What to produce: Your task is to write out exactly the lines from the line containing "Viewport: 913px width, 685px height." through the end of the records, inclusive at both ends.

Start of Block

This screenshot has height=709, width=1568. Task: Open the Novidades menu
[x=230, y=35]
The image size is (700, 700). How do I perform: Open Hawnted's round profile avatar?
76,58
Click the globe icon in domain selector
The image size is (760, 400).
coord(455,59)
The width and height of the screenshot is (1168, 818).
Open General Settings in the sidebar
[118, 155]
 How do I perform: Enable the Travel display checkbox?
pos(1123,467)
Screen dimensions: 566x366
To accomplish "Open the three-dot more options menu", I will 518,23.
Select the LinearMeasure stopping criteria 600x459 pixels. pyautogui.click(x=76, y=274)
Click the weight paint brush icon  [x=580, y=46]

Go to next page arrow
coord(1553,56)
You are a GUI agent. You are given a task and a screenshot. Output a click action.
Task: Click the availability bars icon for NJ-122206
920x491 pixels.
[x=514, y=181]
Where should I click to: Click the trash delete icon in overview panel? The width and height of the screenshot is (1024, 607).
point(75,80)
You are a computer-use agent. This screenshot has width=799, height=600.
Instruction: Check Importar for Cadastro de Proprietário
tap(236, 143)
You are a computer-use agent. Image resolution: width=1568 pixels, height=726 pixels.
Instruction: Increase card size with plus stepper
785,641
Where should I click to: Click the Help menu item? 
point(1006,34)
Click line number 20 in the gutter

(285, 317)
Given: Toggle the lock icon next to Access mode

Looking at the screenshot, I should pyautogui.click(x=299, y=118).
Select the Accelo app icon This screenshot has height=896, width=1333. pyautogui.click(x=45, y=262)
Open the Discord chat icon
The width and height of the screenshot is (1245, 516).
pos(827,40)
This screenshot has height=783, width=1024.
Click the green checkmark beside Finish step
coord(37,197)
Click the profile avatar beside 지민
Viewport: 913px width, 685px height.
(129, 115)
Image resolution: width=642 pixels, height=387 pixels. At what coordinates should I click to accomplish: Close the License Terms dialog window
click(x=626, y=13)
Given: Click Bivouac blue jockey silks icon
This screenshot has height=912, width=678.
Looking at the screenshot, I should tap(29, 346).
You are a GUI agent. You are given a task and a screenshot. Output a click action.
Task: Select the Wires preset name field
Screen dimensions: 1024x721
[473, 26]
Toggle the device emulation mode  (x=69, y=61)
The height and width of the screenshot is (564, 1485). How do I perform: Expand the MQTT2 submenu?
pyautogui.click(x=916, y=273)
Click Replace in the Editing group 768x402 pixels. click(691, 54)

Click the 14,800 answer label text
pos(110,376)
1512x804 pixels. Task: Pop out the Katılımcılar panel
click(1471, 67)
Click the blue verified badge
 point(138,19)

End of Block

Answer for the task:
Viewport: 913px width, 685px height.
(129, 115)
Image resolution: width=642 pixels, height=387 pixels. At what coordinates should I click to accomplish: Close the License Terms dialog window
click(x=626, y=13)
Given: Click Bivouac blue jockey silks icon
This screenshot has height=912, width=678.
Looking at the screenshot, I should tap(29, 346).
You are a GUI agent. You are given a task and a screenshot. Output a click action.
Task: Select the Wires preset name field
Screen dimensions: 1024x721
[473, 26]
Toggle the device emulation mode  (x=69, y=61)
The height and width of the screenshot is (564, 1485). How do I perform: Expand the MQTT2 submenu?
pyautogui.click(x=916, y=273)
Click Replace in the Editing group 768x402 pixels. click(691, 54)

Click the 14,800 answer label text
pos(110,376)
1512x804 pixels. Task: Pop out the Katılımcılar panel
click(1471, 67)
Click the blue verified badge
 point(138,19)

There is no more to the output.